• **Problem details**:
Reproduce the records below exactly, with nothing altered.

START Data for this exercise

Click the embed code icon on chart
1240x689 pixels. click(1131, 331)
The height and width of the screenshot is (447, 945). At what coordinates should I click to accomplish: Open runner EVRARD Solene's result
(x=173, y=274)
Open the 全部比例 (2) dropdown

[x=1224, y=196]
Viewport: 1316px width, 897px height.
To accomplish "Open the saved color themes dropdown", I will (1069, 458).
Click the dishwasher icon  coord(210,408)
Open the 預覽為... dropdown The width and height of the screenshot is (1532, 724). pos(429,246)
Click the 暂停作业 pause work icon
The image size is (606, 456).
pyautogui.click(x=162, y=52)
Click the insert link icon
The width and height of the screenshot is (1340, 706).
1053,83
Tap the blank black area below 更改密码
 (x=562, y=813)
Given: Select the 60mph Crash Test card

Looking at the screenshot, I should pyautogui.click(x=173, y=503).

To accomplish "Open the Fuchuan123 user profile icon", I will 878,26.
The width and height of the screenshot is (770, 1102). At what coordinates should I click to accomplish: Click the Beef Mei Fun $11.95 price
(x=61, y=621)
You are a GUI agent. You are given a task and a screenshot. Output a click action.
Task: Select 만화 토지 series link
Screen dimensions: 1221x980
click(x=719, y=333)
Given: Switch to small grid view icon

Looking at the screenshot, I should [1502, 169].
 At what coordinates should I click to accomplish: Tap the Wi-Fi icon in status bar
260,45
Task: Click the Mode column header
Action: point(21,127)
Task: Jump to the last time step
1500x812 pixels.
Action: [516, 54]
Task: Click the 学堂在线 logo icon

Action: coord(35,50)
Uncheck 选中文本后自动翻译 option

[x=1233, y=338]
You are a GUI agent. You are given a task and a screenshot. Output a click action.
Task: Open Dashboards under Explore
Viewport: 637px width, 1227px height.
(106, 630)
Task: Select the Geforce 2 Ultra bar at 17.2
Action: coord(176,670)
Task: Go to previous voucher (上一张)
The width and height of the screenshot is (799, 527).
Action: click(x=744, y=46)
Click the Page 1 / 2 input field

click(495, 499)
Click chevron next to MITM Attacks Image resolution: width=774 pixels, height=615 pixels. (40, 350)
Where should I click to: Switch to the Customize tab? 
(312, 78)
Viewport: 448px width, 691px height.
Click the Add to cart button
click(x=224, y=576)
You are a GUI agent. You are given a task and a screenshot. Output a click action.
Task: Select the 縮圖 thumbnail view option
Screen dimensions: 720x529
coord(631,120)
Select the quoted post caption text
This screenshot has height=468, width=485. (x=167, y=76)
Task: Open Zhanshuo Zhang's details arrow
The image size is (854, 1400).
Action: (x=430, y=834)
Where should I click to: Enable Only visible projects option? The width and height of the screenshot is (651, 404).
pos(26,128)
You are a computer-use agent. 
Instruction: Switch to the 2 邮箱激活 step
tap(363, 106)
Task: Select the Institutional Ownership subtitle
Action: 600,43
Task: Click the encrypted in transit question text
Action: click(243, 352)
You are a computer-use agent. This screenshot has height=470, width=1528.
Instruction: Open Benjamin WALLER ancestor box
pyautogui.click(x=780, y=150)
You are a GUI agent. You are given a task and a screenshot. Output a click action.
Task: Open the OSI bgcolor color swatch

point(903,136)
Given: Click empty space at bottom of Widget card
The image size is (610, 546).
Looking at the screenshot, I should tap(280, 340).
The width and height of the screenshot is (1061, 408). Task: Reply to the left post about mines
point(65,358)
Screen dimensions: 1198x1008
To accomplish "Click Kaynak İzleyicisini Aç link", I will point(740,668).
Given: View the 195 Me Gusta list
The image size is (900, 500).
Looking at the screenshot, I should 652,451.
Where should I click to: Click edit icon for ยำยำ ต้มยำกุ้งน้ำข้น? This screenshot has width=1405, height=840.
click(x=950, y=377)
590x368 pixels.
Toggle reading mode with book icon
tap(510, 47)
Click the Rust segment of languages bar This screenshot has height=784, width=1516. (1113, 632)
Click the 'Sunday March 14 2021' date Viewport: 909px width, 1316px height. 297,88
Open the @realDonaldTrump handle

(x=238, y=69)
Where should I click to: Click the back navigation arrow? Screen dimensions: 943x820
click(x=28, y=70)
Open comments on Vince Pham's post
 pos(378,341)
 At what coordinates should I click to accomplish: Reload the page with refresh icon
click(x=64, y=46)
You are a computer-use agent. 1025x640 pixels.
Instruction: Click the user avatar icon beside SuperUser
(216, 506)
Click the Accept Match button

END Data for this exercise

• **Response**:
Click the embed code icon on chart
1240x689 pixels. click(1131, 331)
The height and width of the screenshot is (447, 945). At what coordinates should I click to accomplish: Open runner EVRARD Solene's result
(x=173, y=274)
Open the 全部比例 (2) dropdown

[x=1224, y=196]
Viewport: 1316px width, 897px height.
To accomplish "Open the saved color themes dropdown", I will (1069, 458).
Click the dishwasher icon  coord(210,408)
Open the 預覽為... dropdown The width and height of the screenshot is (1532, 724). pos(429,246)
Click the 暂停作业 pause work icon
The image size is (606, 456).
pyautogui.click(x=162, y=52)
Click the insert link icon
The width and height of the screenshot is (1340, 706).
1053,83
Tap the blank black area below 更改密码
 (x=562, y=813)
Given: Select the 60mph Crash Test card

Looking at the screenshot, I should pyautogui.click(x=173, y=503).

To accomplish "Open the Fuchuan123 user profile icon", I will 878,26.
The width and height of the screenshot is (770, 1102). At what coordinates should I click to accomplish: Click the Beef Mei Fun $11.95 price
(x=61, y=621)
You are a GUI agent. You are given a task and a screenshot. Output a click action.
Task: Select 만화 토지 series link
Screen dimensions: 1221x980
click(x=719, y=333)
Given: Switch to small grid view icon

Looking at the screenshot, I should [1502, 169].
 At what coordinates should I click to accomplish: Tap the Wi-Fi icon in status bar
260,45
Task: Click the Mode column header
Action: point(21,127)
Task: Jump to the last time step
1500x812 pixels.
Action: [516, 54]
Task: Click the 学堂在线 logo icon

Action: coord(35,50)
Uncheck 选中文本后自动翻译 option

[x=1233, y=338]
You are a GUI agent. You are given a task and a screenshot. Output a click action.
Task: Open Dashboards under Explore
Viewport: 637px width, 1227px height.
(106, 630)
Task: Select the Geforce 2 Ultra bar at 17.2
Action: coord(176,670)
Task: Go to previous voucher (上一张)
The width and height of the screenshot is (799, 527).
Action: click(x=744, y=46)
Click the Page 1 / 2 input field

click(495, 499)
Click chevron next to MITM Attacks Image resolution: width=774 pixels, height=615 pixels. (40, 350)
Where should I click to: Switch to the Customize tab? 
(312, 78)
Viewport: 448px width, 691px height.
Click the Add to cart button
click(x=224, y=576)
You are a GUI agent. You are given a task and a screenshot. Output a click action.
Task: Select the 縮圖 thumbnail view option
Screen dimensions: 720x529
coord(631,120)
Select the quoted post caption text
This screenshot has height=468, width=485. (x=167, y=76)
Task: Open Zhanshuo Zhang's details arrow
The image size is (854, 1400).
Action: (x=430, y=834)
Where should I click to: Enable Only visible projects option? The width and height of the screenshot is (651, 404).
pos(26,128)
You are a computer-use agent. 
Instruction: Switch to the 2 邮箱激活 step
tap(363, 106)
Task: Select the Institutional Ownership subtitle
Action: 600,43
Task: Click the encrypted in transit question text
Action: click(243, 352)
You are a computer-use agent. This screenshot has height=470, width=1528.
Instruction: Open Benjamin WALLER ancestor box
pyautogui.click(x=780, y=150)
You are a GUI agent. You are given a task and a screenshot. Output a click action.
Task: Open the OSI bgcolor color swatch

point(903,136)
Given: Click empty space at bottom of Widget card
The image size is (610, 546).
Looking at the screenshot, I should tap(280, 340).
The width and height of the screenshot is (1061, 408). Task: Reply to the left post about mines
point(65,358)
Screen dimensions: 1198x1008
To accomplish "Click Kaynak İzleyicisini Aç link", I will point(740,668).
Given: View the 195 Me Gusta list
The image size is (900, 500).
Looking at the screenshot, I should 652,451.
Where should I click to: Click edit icon for ยำยำ ต้มยำกุ้งน้ำข้น? This screenshot has width=1405, height=840.
click(x=950, y=377)
590x368 pixels.
Toggle reading mode with book icon
tap(510, 47)
Click the Rust segment of languages bar This screenshot has height=784, width=1516. (1113, 632)
Click the 'Sunday March 14 2021' date Viewport: 909px width, 1316px height. 297,88
Open the @realDonaldTrump handle

(x=238, y=69)
Where should I click to: Click the back navigation arrow? Screen dimensions: 943x820
click(x=28, y=70)
Open comments on Vince Pham's post
 pos(378,341)
 At what coordinates should I click to accomplish: Reload the page with refresh icon
click(x=64, y=46)
You are a computer-use agent. 1025x640 pixels.
Instruction: Click the user avatar icon beside SuperUser
(216, 506)
Click the Accept Match button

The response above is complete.